HOW TO COMPLETE THIS TASK: From the listing below, reproduce word for word the part that opens with the line containing "Task: Toggle the" and closes with the line containing "Screen dimensions: 786x400"; reproduce nothing else.

RECORDS PROVIDED:

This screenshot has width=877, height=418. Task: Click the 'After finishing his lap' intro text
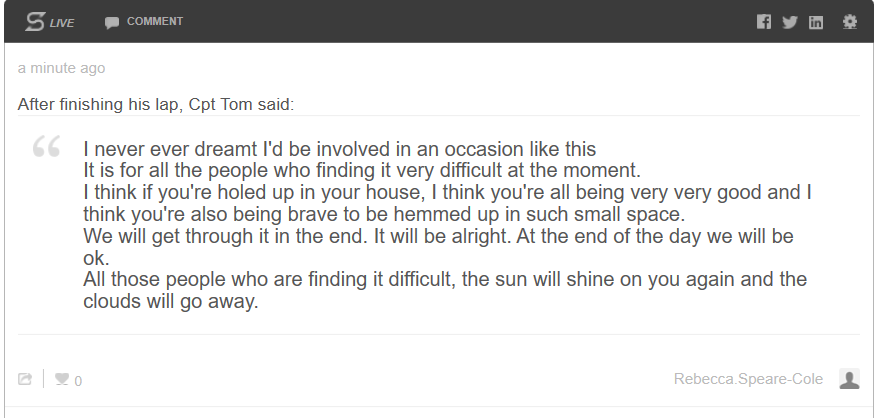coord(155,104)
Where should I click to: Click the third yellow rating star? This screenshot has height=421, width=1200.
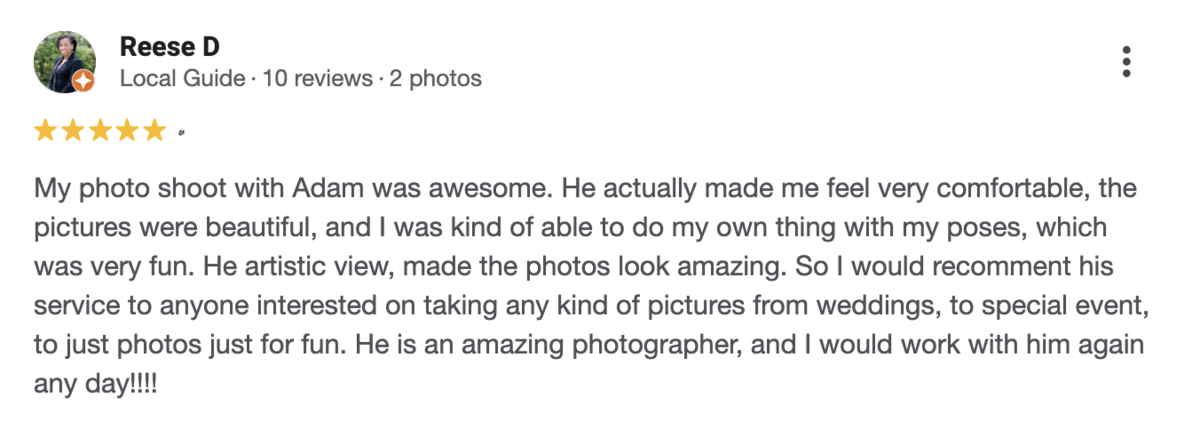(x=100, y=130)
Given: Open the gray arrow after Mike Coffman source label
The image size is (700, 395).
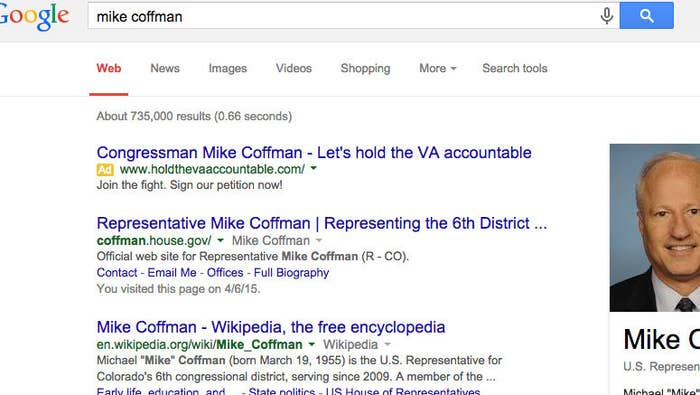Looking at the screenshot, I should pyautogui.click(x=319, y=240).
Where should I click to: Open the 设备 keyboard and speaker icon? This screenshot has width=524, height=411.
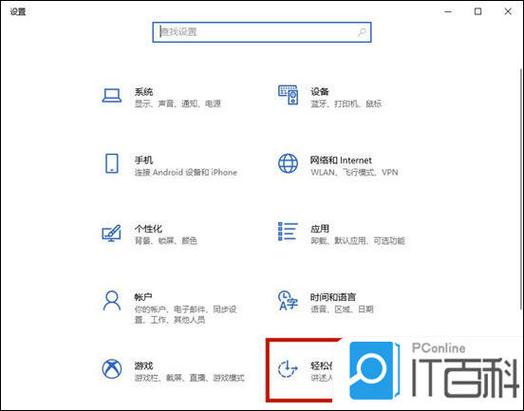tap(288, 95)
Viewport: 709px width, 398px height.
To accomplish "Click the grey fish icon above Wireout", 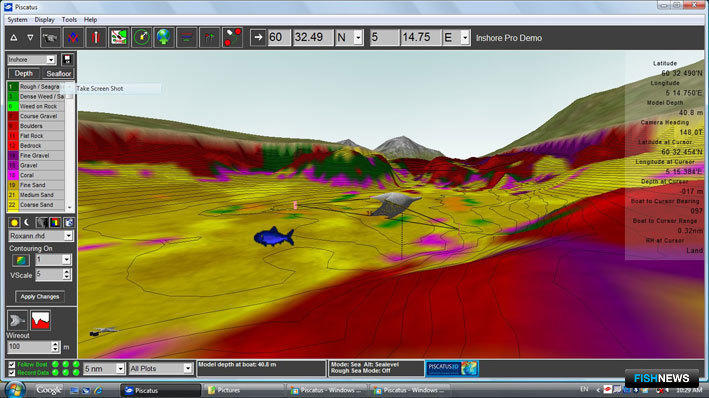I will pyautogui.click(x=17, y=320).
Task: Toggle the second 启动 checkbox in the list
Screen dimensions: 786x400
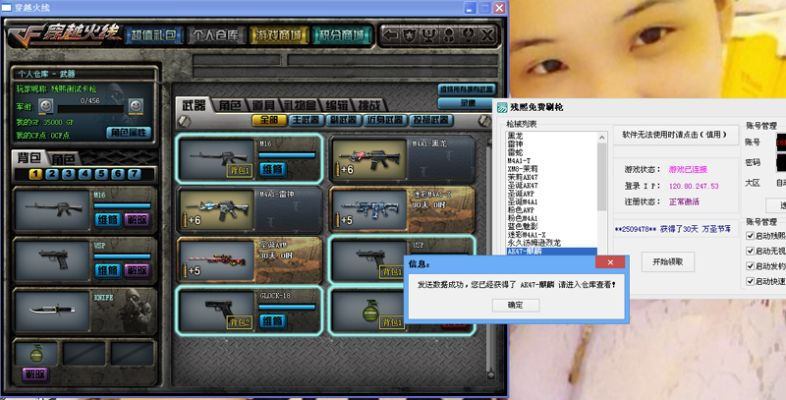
...
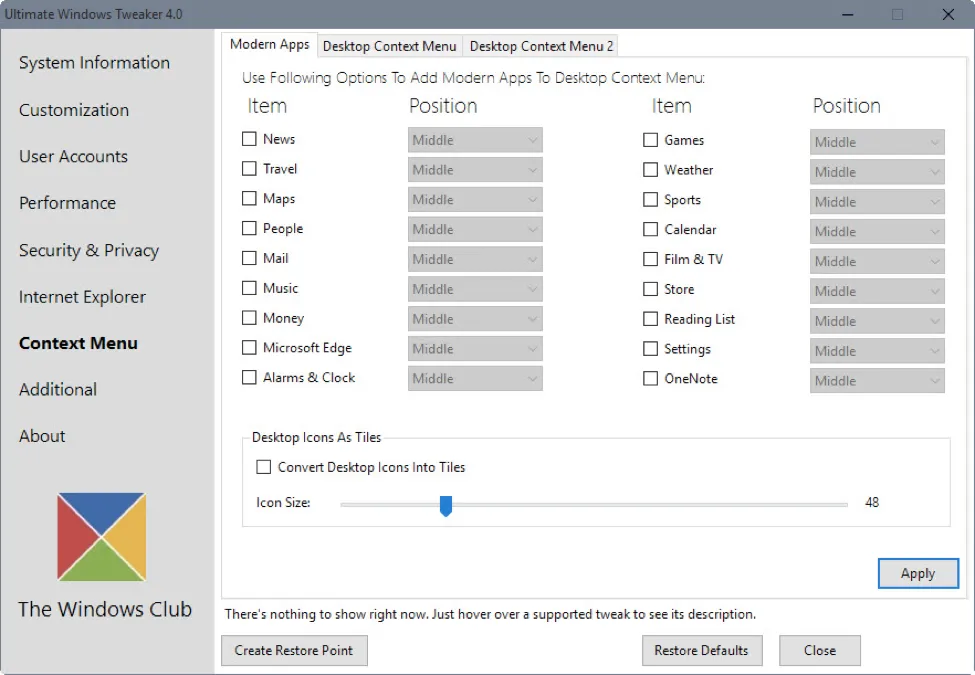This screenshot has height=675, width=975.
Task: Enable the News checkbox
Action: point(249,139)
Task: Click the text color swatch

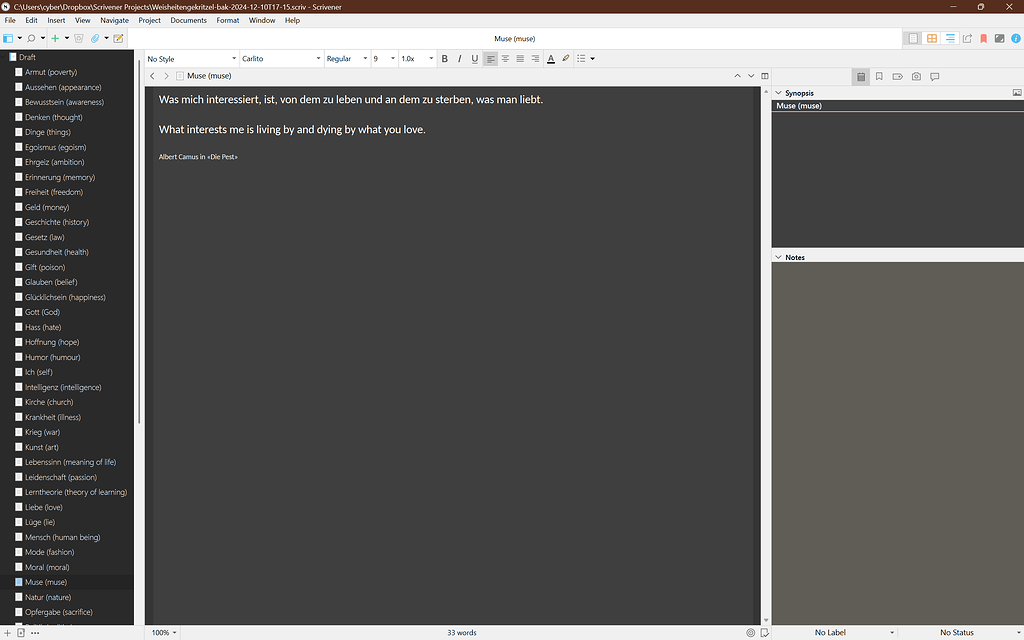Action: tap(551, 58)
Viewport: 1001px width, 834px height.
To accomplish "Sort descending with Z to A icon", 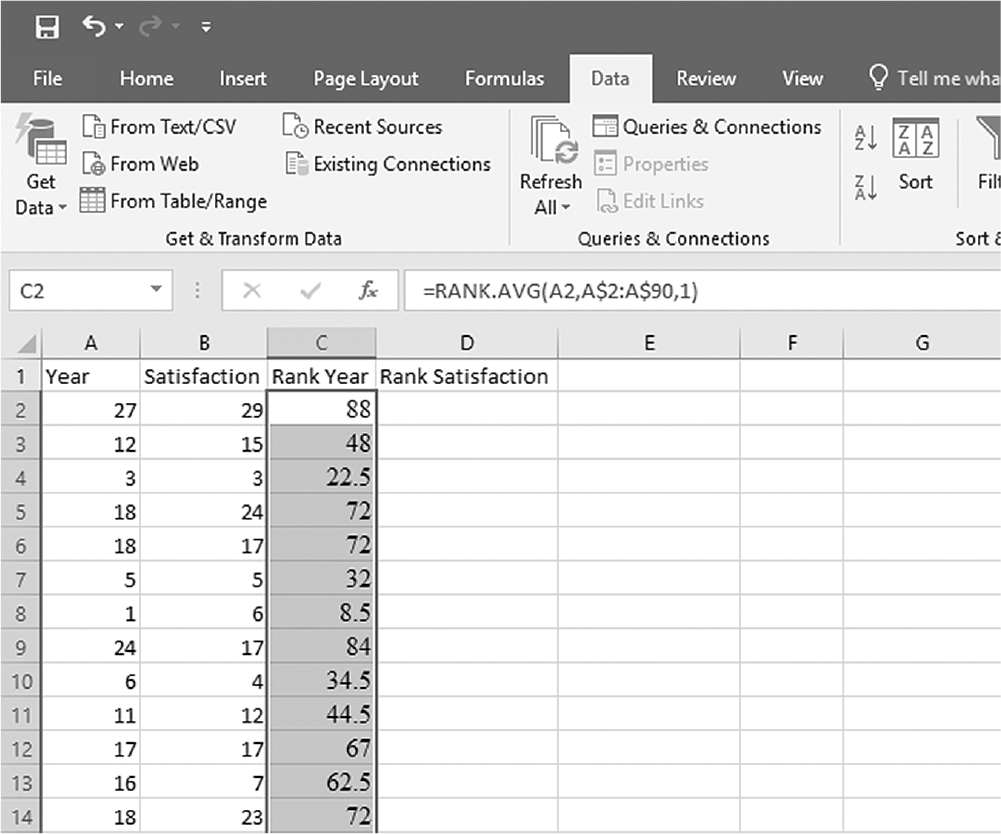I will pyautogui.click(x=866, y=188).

WRITTEN ANSWER:
Task: Toggle the second 启动 checkbox in the list
Screen dimensions: 786x400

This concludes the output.